Re: [PATCH v9 2/8] mm/huge_memory: add two new (not yet used) functions for folio_split()

Hugh Dickins <hughd@xxxxxxxxxx> · Mon, 10 Mar 2025 01:54:23 -0700 (PDT)

On Thu, 6 Mar 2025, Zi Yan wrote:
> On 5 Mar 2025, at 17:38, Hugh Dickins wrote:
> > On Wed, 5 Mar 2025, Zi Yan wrote:
> >> On 5 Mar 2025, at 16:03, Hugh Dickins wrote:
> >>>
> >>> Beyond checking that, I didn't have time yesterday to investigate
> >>> further, but I'll try again today (still using last weekend's mm.git).
> >>
> >> I am trying to replicate your runs locally. Can you clarify your steps
> >> of “kernel builds on huge tmpfs while swapping to SSD”? Do you impose
> >> a memory limit so that anonymous memory is swapped to SSD or make tmpfs
> >> swap to SSD?
> >
> > Yeah, my heart sank a bit when I saw Andrew (with good intention) asking
> > you to repeat my testing.
> >
> > We could spend weeks going back and forth on that, and neither of us has
> > weeks to spare.
> >
> > "To fulfil contractual obligations" I'll mail you the tarfile I send
> > out each time I'm asked for this; but I haven't updated that tarfile
> > in four years, whereas I'm frequently tweaking things to match what's
> > needed (most recently and relevantly, I guess enabling 64kB hugepages
> > for anon and shmem in addition to the PMD-sized).
> >
> > Please don't waste much of your time over trying to replicate what
> > I'm doing: just give the scripts a glance, as a source for "oh,
> > I could exercise something like that in my testing too" ideas.
> >
> > Yes, I limit physical memory by booting with mem=1G, and also apply
> > lower memcg v1 limits.
> >
> > I made a point of saying "SSD" there because I'm not testing zram or
> > zswap at all, whereas many others are testing those rather than disk.
> >
> > swapoff, and ext4 on loop0 on tmpfs, feature in what I exercise, but are
> > NOT relevant to the corruption I'm seeing here - that can occur before
> > any swapoff, and it's always on the kernel build in tmpfs: the parallel
> > build in ext4 on loop0 on tmpfs completes successfully.
> 
> Thanks for the scripts. I kinda replicate your setup as follows:
> 
> 1. boot a VM with 1GB memory and 8 cores;
> 2. mount a tmpfs with huge=always and 200GB;
> 3. clone the mainline kernel and use x86_64 defconfig (my gcc 14 gives
>    errors during the old kernel builds), this takes about 2GB space,
>    so some of tmpfs is already swapped to SSD;
> 4. create a new cgroupv2 and set memory.high to 700MB to induce memory
>    swap during kernel compilation;
> 5. run “while true; do echo 1 | sudo tee /proc/sys/vm/compact_memory >/dev/null; done” to trigger compaction all the time;
> 6. build the kernel with make -j20.
> 
> I ran the above on mm-everything-2025-03-05-03-54 plus the xarray fix v3,
> folio_split() with your fixes, and Minimize xa_node allocation during
> xarry split patches. The repo is at: https://github.com/x-y-z/linux-dev/tree/shmem_fix-mm-everything-2025-03-05-03-54.
> 
> It has ran over night for 30 kernel builds and no crash happened so far.
> I wonder if you can give my repo a shot.

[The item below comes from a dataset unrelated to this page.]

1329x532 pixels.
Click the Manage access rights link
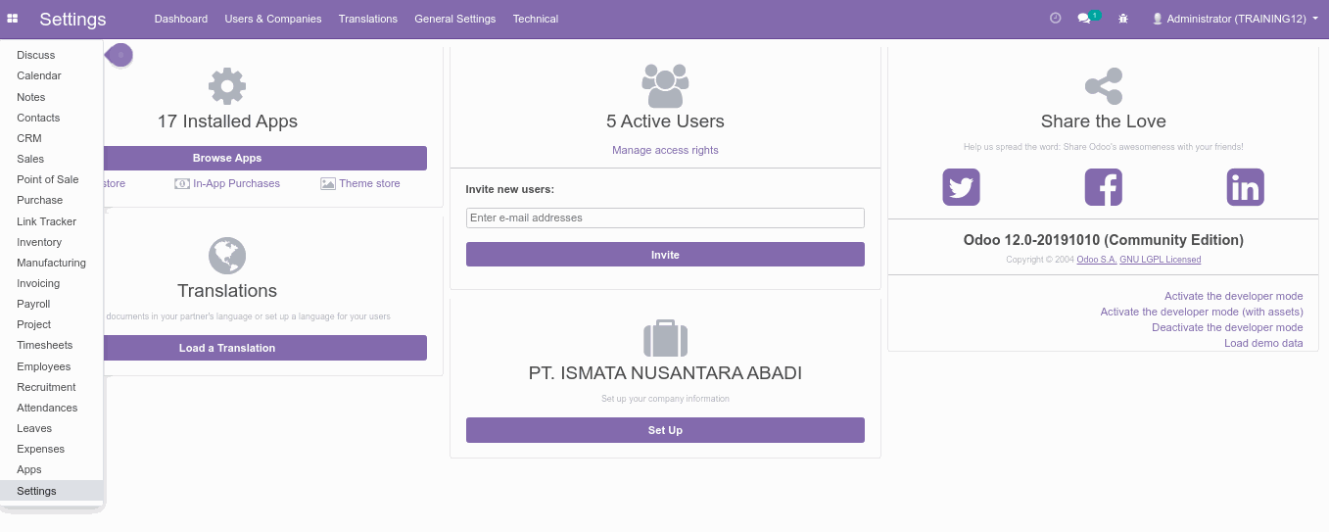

Thanks for trying, I hope you didn't waste too much time on it,
I was not optimistic that it could be adapted easily.

You appeared to be suggesting above that I try your setup, which did
not reproduce the corruption, instead of mine which did.  And later you
appeared to conclude that all is good because you saw no corruption.

No. I continued with my setup (working on mm-everything-2025-03-08-00-43),
have now root-caused the corruption, and have the fix: as so often,
it is obvious in retrospect.

After looking at enough of the fixdep failures and their .o.d files,
I found them consistent with seeing the head page of a large folio
in place of its first tail (presumably while racing a split).

And the debug patch to filemap_get_entry() below (not something we want
to go into the tree, but good for confirmation - maybe it will even
show warnings on your setup) confirmed that - well, head in place of
first tail was the majority of cases, but head in place of any tail
in general.

There's a race between RCU lookup of the xarray and your splitting.
That's something that normally the xas_reload(&xas) check guards
against, but it was not effective.

I wasted a day getting it exactly back to front: I thought the problem
was that __split_unmap_folio() needed to __xa_store the former tail
before unfreezing it; but the patch reversing that ordering still
issued some warnings.

No, it's that __split_unmap_folio() must not unfreeze the original
head until all the xa slots which used to point to it have been
updated with their new contents (as __split_huge_page() always did).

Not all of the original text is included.